Conference Coverage

Intensive blood pressure lowering may not reduce risk of recurrent stroke


 

REPORTING FROM ISC 2019

Compared with standard treatment, intensive blood pressure reduction does not significantly reduce the risk of recurrent stroke, according to research presented at the International Stroke Conference sponsored by the American Heart Association.

Combined with data from previous trials, these results support a target systolic blood pressure of less than 130 mm Hg and a diastolic blood pressure of less than 80 mm Hg for secondary stroke prevention, said Kazuo Kitagawa, MD, PhD.

Lowering blood pressure reduces the risk of recurrent stroke, but investigators have not identified the best target blood pressure for this indication. The Secondary Prevention of Small Subcortical Strokes Trial (SPS3) examined the efficacy of intensive blood pressure treatment for secondary stroke prevention. The investigators randomized more than 3,000 patients with recent lacunar stroke to intensive or standard blood pressure treatment. Intensive treatment (a target systolic blood pressure of less than 130 mm Hg) conferred a nonsignificant reduction of the risk of recurrent stroke. A 2018 meta-analysis of SPS3 and two smaller randomized controlled trials also showed that intensive treatment did not significantly reduce the risk of recurrent stroke.

A new multicenter trial

Dr. Kitagawa, of Tokyo Women’s Medical University, and colleagues conducted a new trial to evaluate whether intensive blood pressure reduction significantly reduced the risk of recurrent stroke, compared with standard treatment (a systolic target of less than 140 mm Hg and a diastolic target of less than 90 mm Hg). Between 2010 and 2016, they enrolled patients with a history of stroke within the previous 3 years at 140 hospitals in Japan. Participants were randomized to standard blood pressure treatment or intensive blood pressure treatment (defined in this study as a systolic target of less than 120 mm Hg and a diastolic target of less than 80 mm Hg). The primary end point was recurrent stroke.

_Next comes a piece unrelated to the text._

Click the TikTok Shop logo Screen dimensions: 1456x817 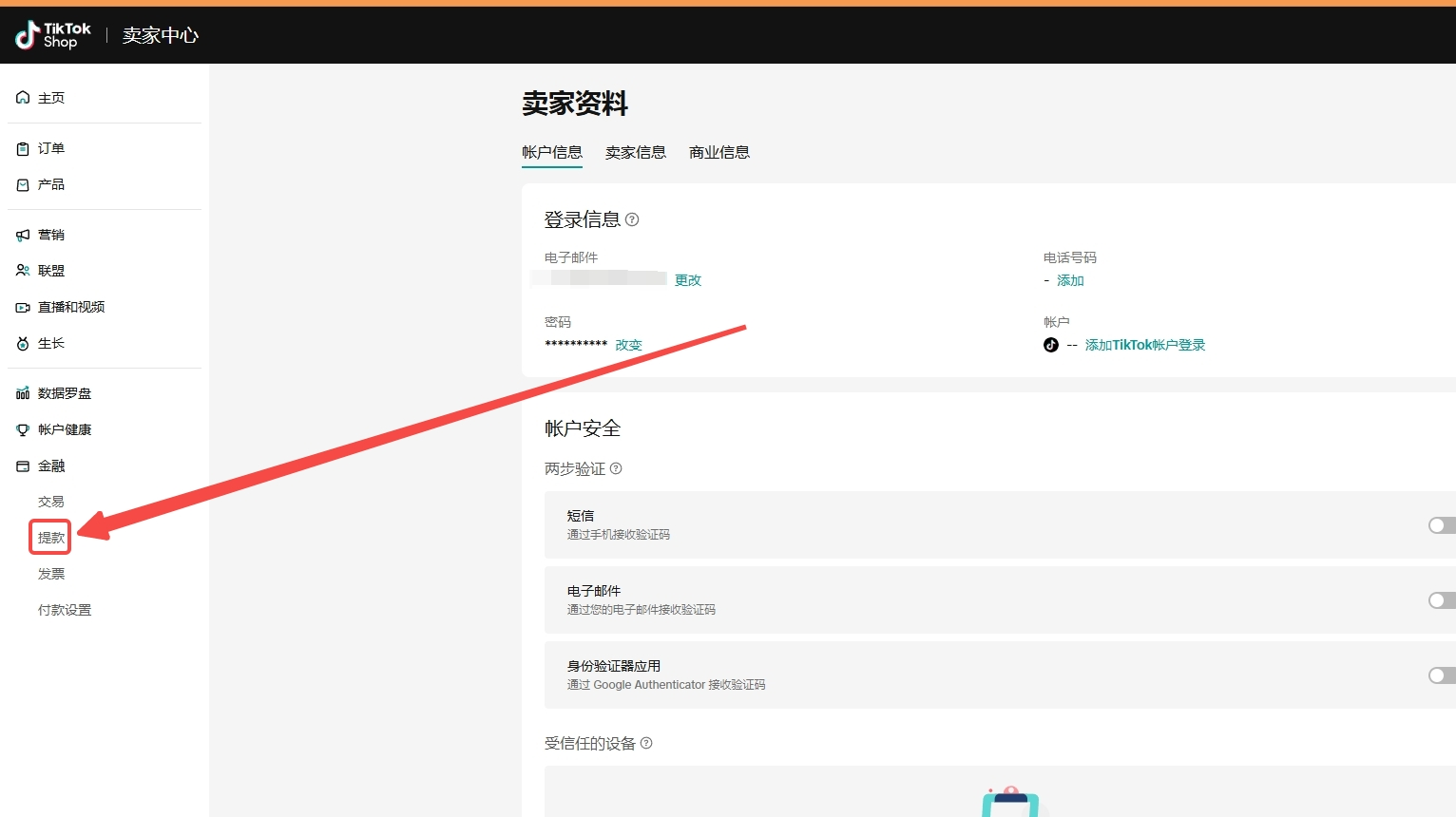pyautogui.click(x=53, y=35)
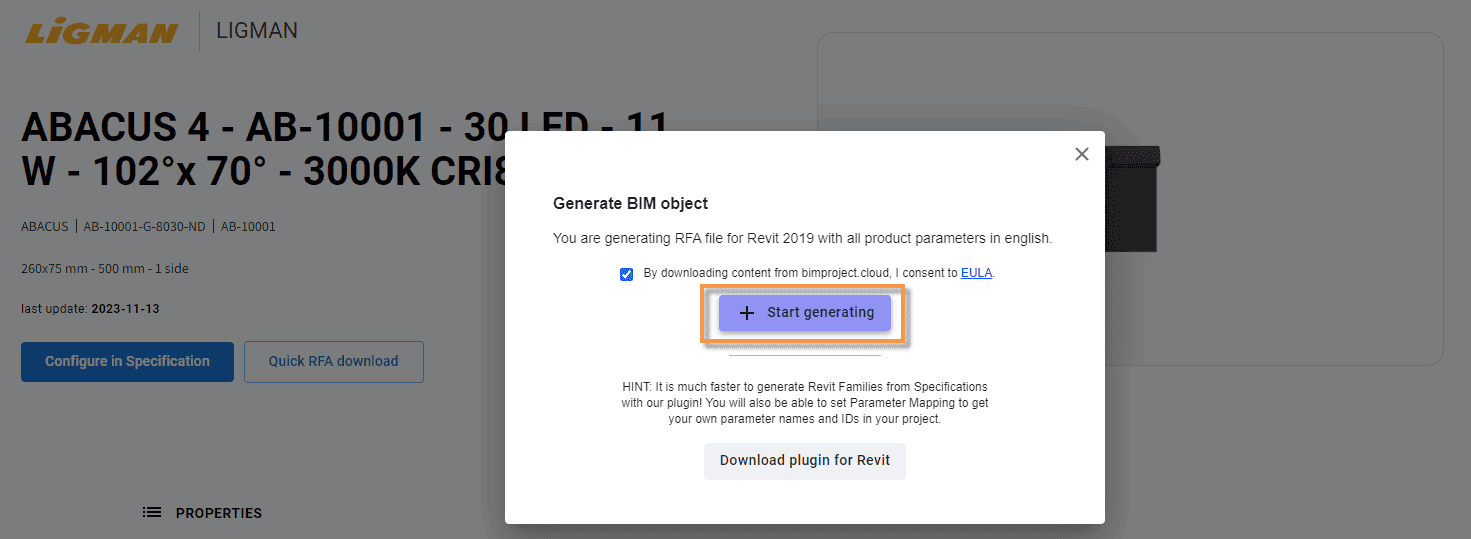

Both treatment regimens were based on stepwise multidrug rationing. Step 1 was an angiotensin II receptor blockade (ARB), step 2 was the addition of diuretics, step 3 was the addition of calcium channel blockers, step 4 was an increase of the ARB, step 5 was increase of the calcium channel blocker, and step 6 was the addition of spironolactone.

This trial was stopped at the end of 2016 because of slow recruitment and funding cessation. Investigators randomized 1,280 patients out of a planned 2,000. Seventeen patients were excluded from analysis. At baseline, participants’ mean age was 67 years, and mean systolic blood pressure was 145 mm Hg. The qualifying event was ischemic stroke for 85% of patients and intracerebral hemorrhage for 15%. Mean follow-up duration was 3.9 years.

Intensive treatment reduced blood pressure

At 1 year, the mean systolic blood pressure was 132.0 mm Hg in the standard-treatment group and 123.7 mm Hg in the intensive-treatment group. Mean diastolic blood pressure was 77.5 mm Hg in the standard-treatment group and 72.8 mm Hg in the intensive-treatment group. The investigators observed a significant difference in blood pressure between the groups throughout the study period.